## Stored items from a collection
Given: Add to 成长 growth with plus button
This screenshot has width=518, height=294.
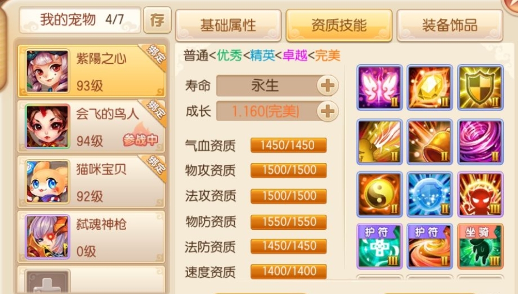Looking at the screenshot, I should pos(327,111).
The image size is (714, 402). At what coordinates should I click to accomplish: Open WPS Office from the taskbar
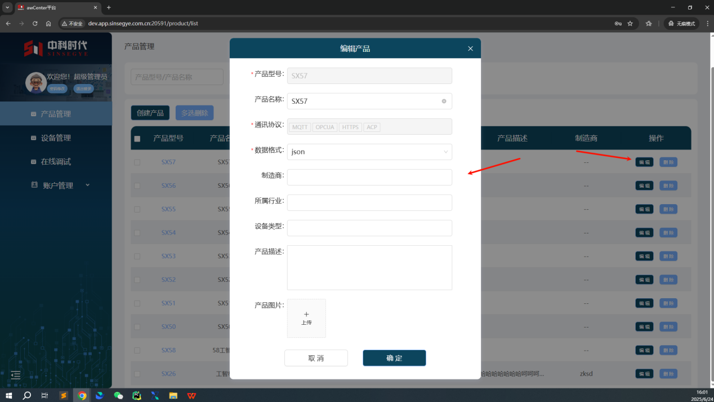[x=191, y=396]
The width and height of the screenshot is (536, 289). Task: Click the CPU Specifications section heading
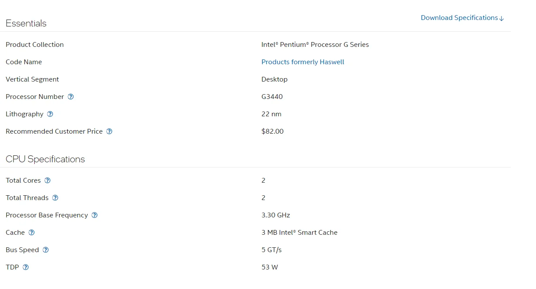pyautogui.click(x=45, y=159)
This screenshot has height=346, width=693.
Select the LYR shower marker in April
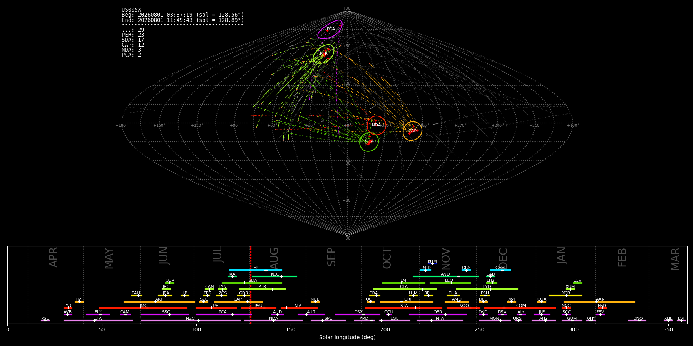coord(68,308)
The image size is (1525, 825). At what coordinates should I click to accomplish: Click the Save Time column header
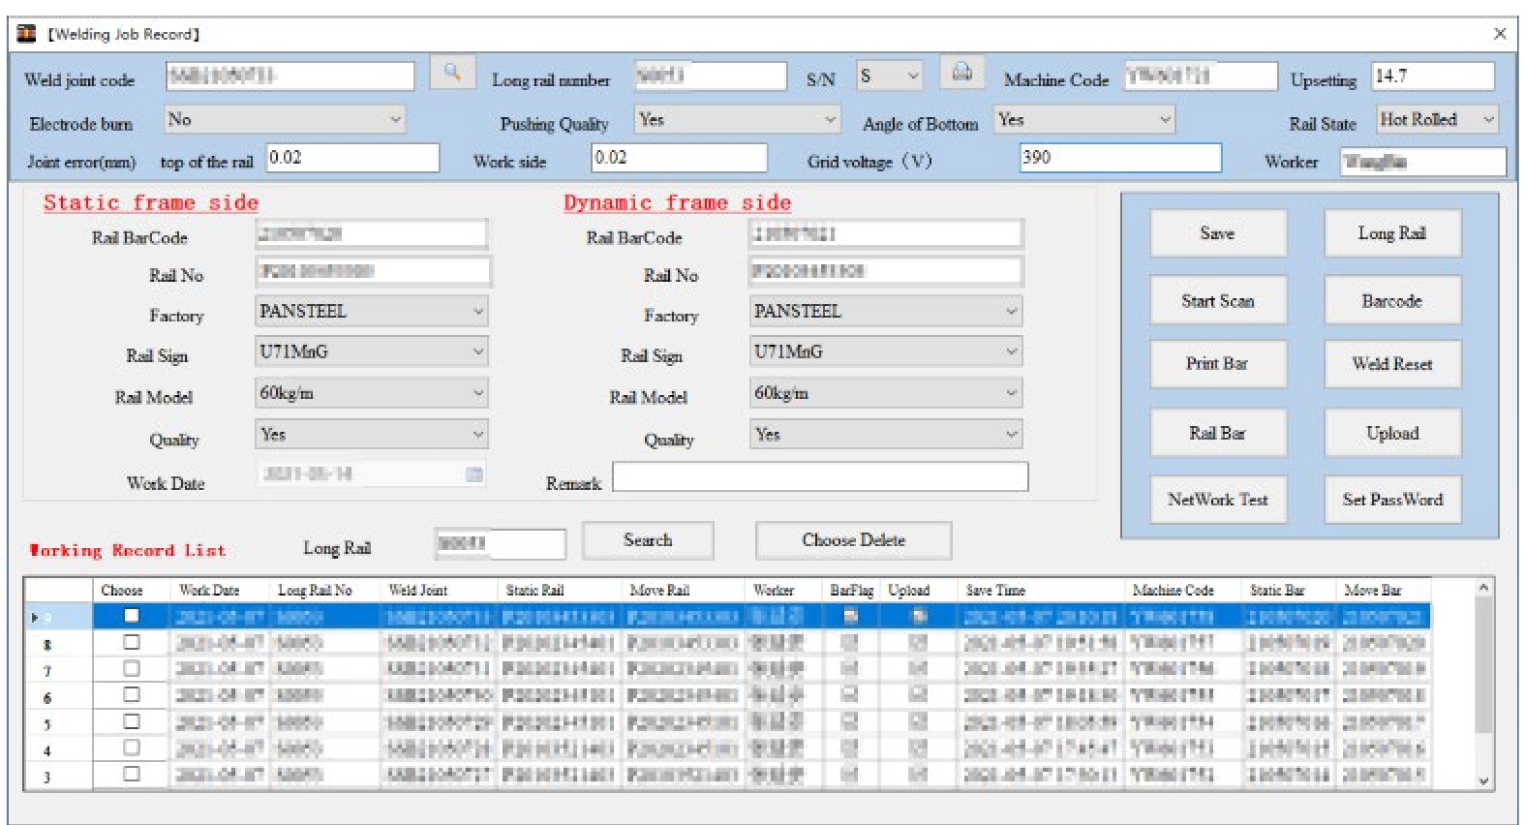994,590
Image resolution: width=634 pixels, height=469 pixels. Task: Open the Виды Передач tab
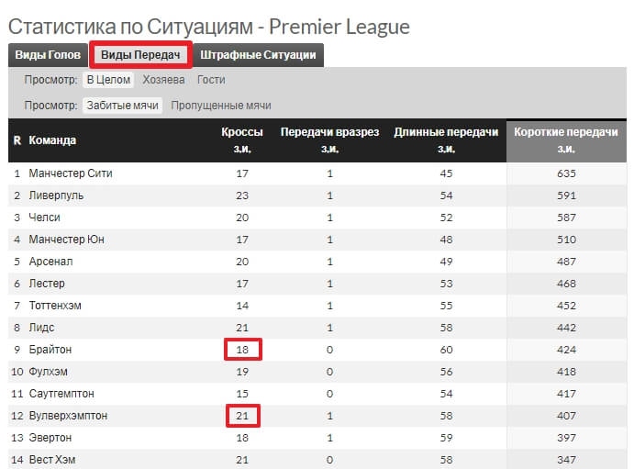tap(140, 55)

## Required work
Beginning at the line that contains "Image resolution: width=634", retype each line of the data above through the very last one. Do not retype the pictures.

## Completed exercise
Image resolution: width=634 pixels, height=469 pixels. Task: Open the Виды Передач tab
tap(140, 55)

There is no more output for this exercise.